Book 2 is the longest, and it provides a detailed investigation of logos, pathos, and ethos. Beginning with pathos, Aristotle focuses on the emotions that could be useful for public speakers, such as anger. He contends that a thorough understanding of every emotion will help the speaker excite the desired emotion in his listeners.
Regarding ethos, Aristotle describes how age and fortune (as in luck) can affect the characters of men (the speakers and audience are almost always men in the context of ancient Athens). With this knowledge, a speaker can adjust his rhetorical style to appeal most to his target demographic. Furthermore, this understanding allows the speaker to portray his own character in the appropriate way.
Book 2 concludes with logos, the third of Aristotle’s main methods of persuasion. He explores proof through example, concluding that relevant historical events are more useful examples than invented examples like fables. Aristotle also argues that example works best as an illustration of enthymeme rather than as proof in its own right.

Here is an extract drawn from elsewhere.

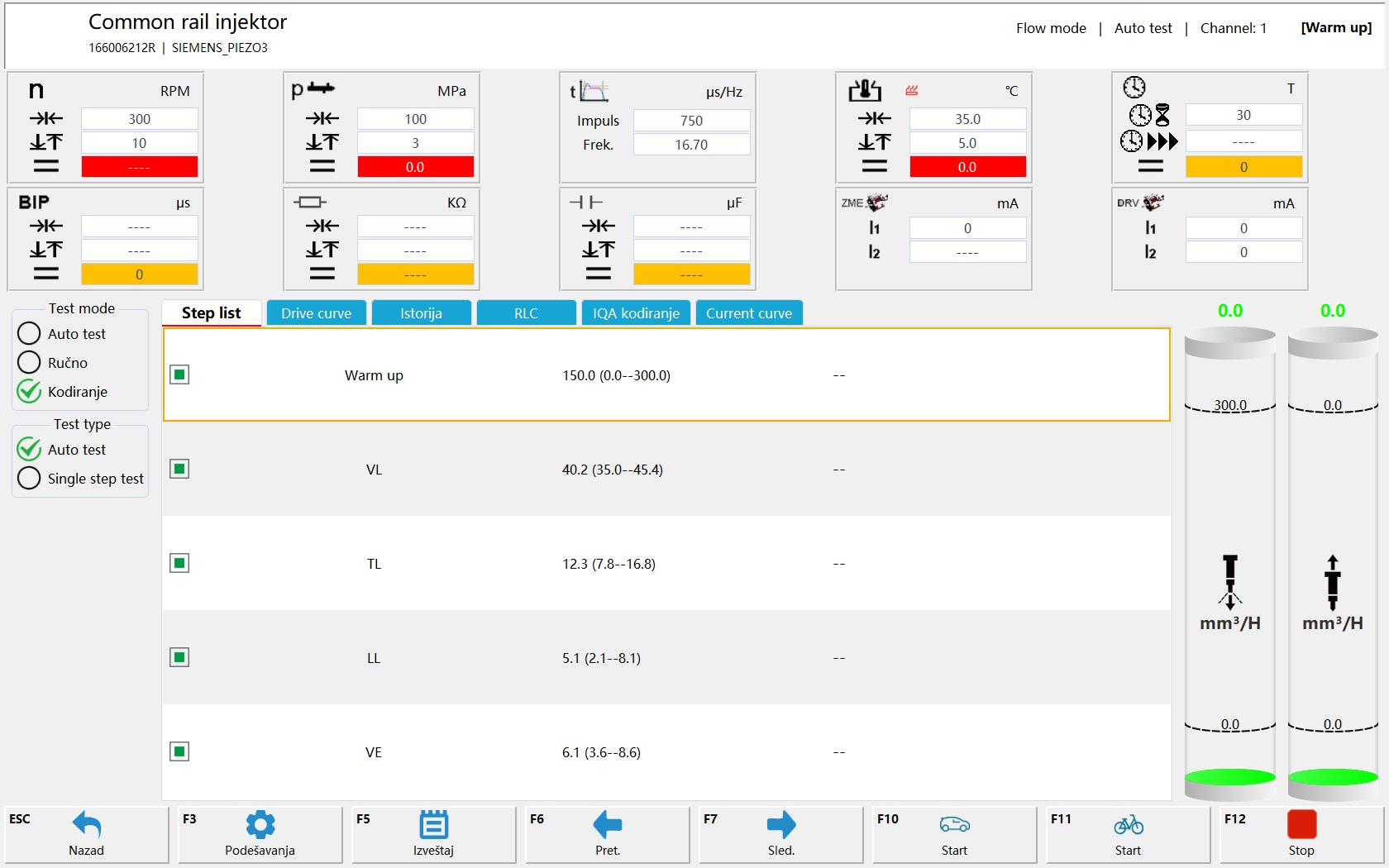
Task: Advance to next step with Sled. arrow
Action: click(x=781, y=825)
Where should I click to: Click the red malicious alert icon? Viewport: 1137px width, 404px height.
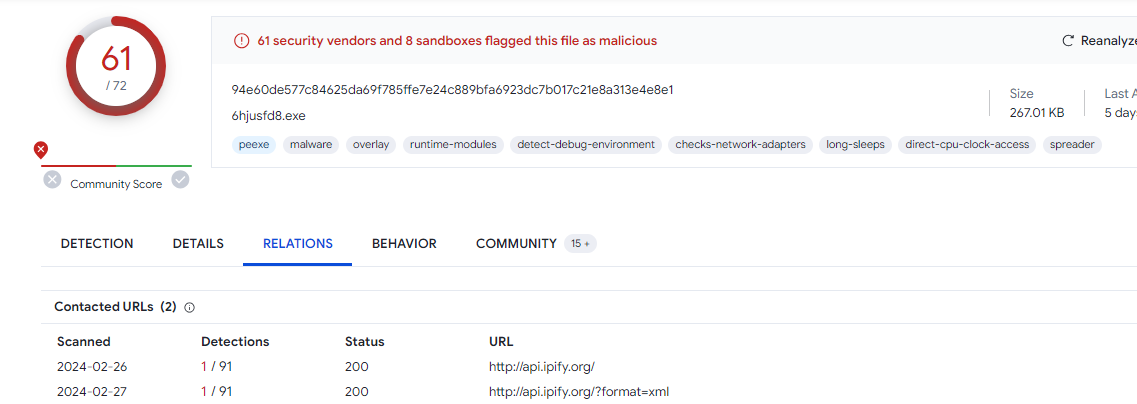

He then moves on to enthymeme, which is a brief rhetorical syllogism that usually contains only one premise and conclusion. This is Aristotle’s preferred form of proof since it is logically sound and does not depend on external factors beyond the argument. He lists several topoi, or lines of argument, that can help the speaker to construct an enthymeme; he also lists fallacious enthymemes that lead to faulty conclusions.
The final book with lexis (style or delivery) and taxis (arrangement). Regarding style, Aristotle advises the reader to use natural-sounding language and diction that is simple and elegant, and not so overwrought that it sounds poetic. This discussion also involves some aspects of Greek language that do not translate into English.
Finally, Aristotle discusses his recommended arrangement for speeches, encompassing a proem (introduction), narrative, argument, and epilogue (conclusion). He explains the best use of the various rhetorical tools within this arrangement, depending on the style of oratory. The work ends abruptly with the conclusion of this discussion.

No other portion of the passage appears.